Summary:	OSD restart should attempt the same amount of time for each OSD restart
Product:	[Red Hat Storage] Red Hat Ceph Storage	Reporter:	Guillaume Abrioux <gabrioux>
Component:	Ceph-Ansible	Assignee:	Guillaume Abrioux <gabrioux>
Status:	CLOSED DUPLICATE	QA Contact:	ceph-qe-bugs <ceph-qe-bugs>
Severity:	medium	Docs Contact:
Priority:	unspecified
Version:	3.0	CC:	aschoen, ceph-eng-bugs, gmeno, nthomas, sankarshan
Target Milestone:	z5
Target Release:	3.*
Hardware:	Unspecified
OS:	Unspecified
Whiteboard:
Fixed In Version:		Doc Type:	Bug Fix
Doc Text:	Cause: the 'RETRIES' counter in restart_osd_daemon.sh was set at the start of the script and never reset between each call of check_pgs() function. Consequence: The counter which is set to 40 by default was never reset between each OSD restart, it means it was trying 40 times for all OSD on a node. Fix: The counter is now reset between each call of `check_pgs()` function.
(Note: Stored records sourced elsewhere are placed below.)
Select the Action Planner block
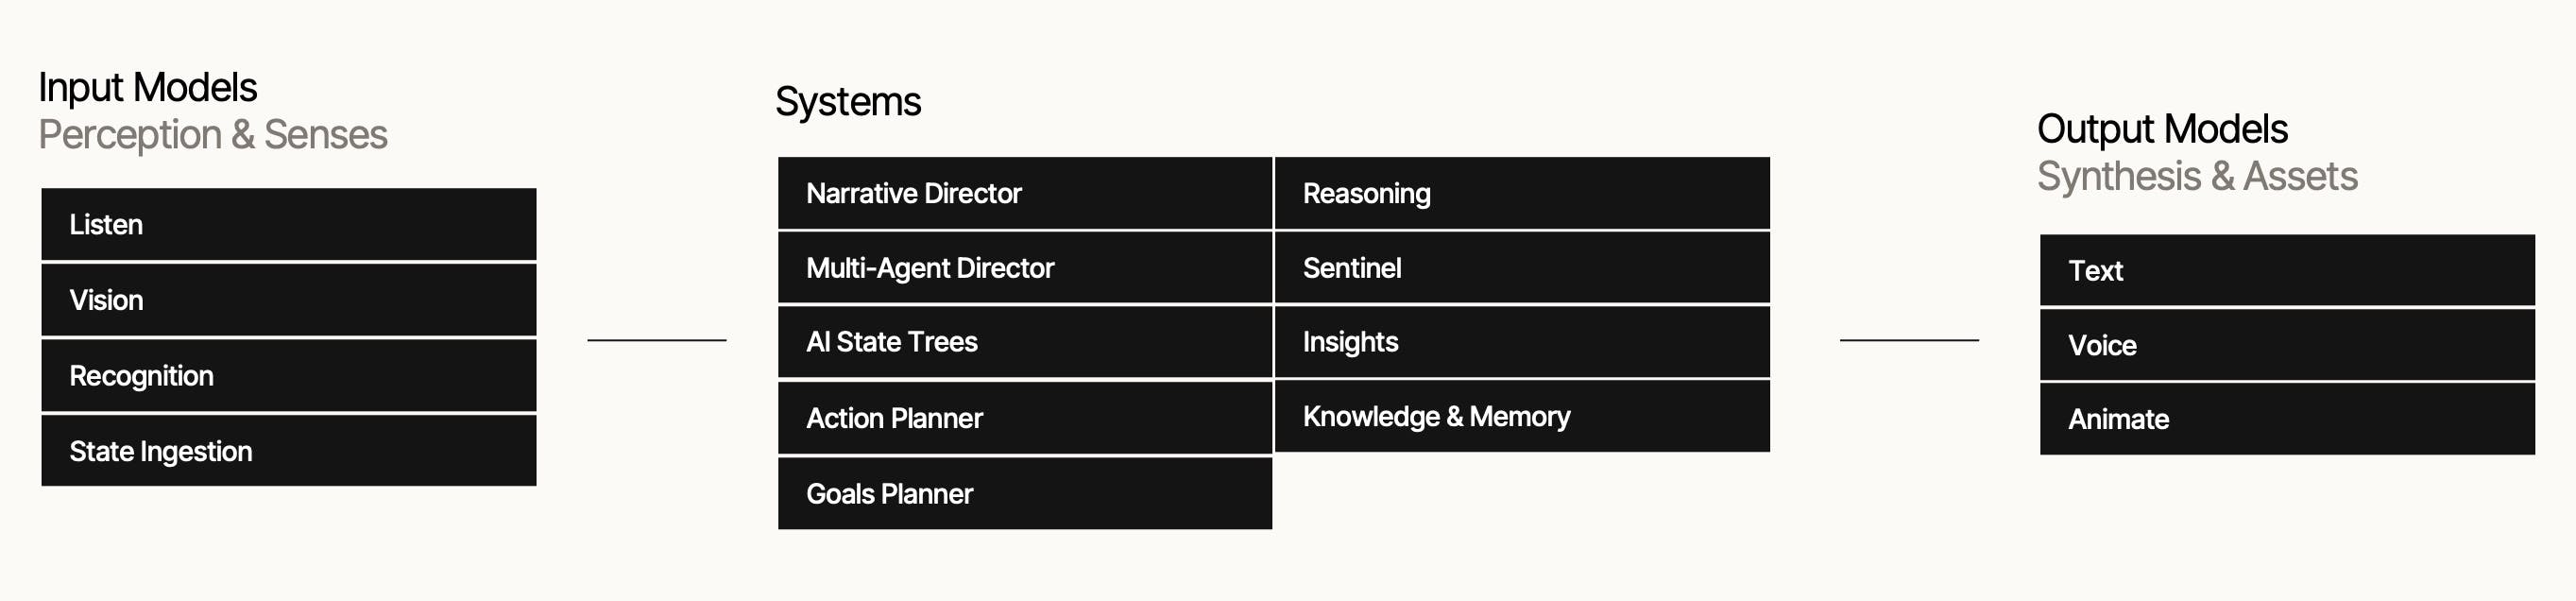The height and width of the screenshot is (601, 2576). 1024,418
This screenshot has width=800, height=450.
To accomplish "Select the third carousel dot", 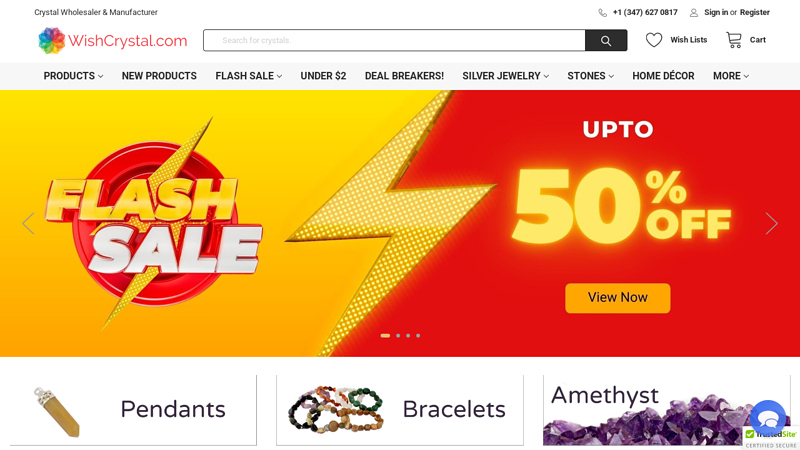I will [408, 336].
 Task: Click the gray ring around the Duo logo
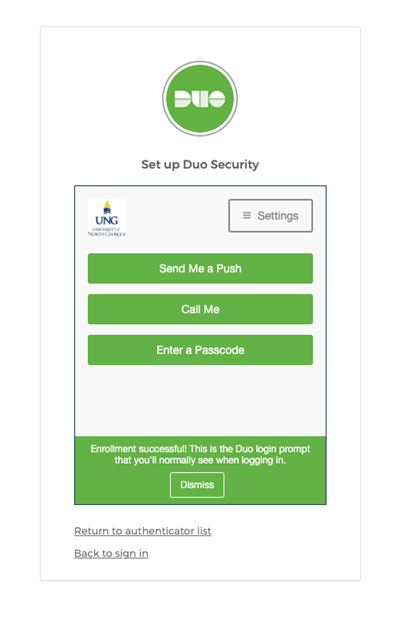200,62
Result: The script tries the same amount of time for every OSD restart.	Story Points:	---
Clone Of:		Environment:
Last Closed:	2018-09-24 09:46:41 UTC	Type:	Bug
Regression:	---	Mount Type:	---
Documentation:	---	CRM:
Verified Versions:		Category:	---
oVirt Team:	---	RHEL 7.3 requirements from Atomic Host:
Cloudforms Team:	---	Target Upstream Version:
Embargoed:

Description Guillaume Abrioux 2018-09-24 09:09:32 UTC

Description of problem:

The 'RETRIES' counter is not reset after each call of check_pgs in the restart_osd_daemon.sh script.
It's set with a default of 40 attempts, it means that it would wait for up to 40 lots of 30s across *all* the OSDs on a host.


How reproducible:
100%


Steps to Reproduce:
1. Deploy a cluster.
2. Make a change so the 'restart osds daemon' handler is triggered.
3. Relaunch the playbook.

Actual results:
The playbook will retry up to 40 times across all the OSDs on a node.

Expected results:
We should retry for the same amount of time after each OSD restart.

Comment 5 Guillaume Abrioux 2018-09-24 09:46:41 UTC


*** This bug has been marked as a duplicate of bug 1632157 ***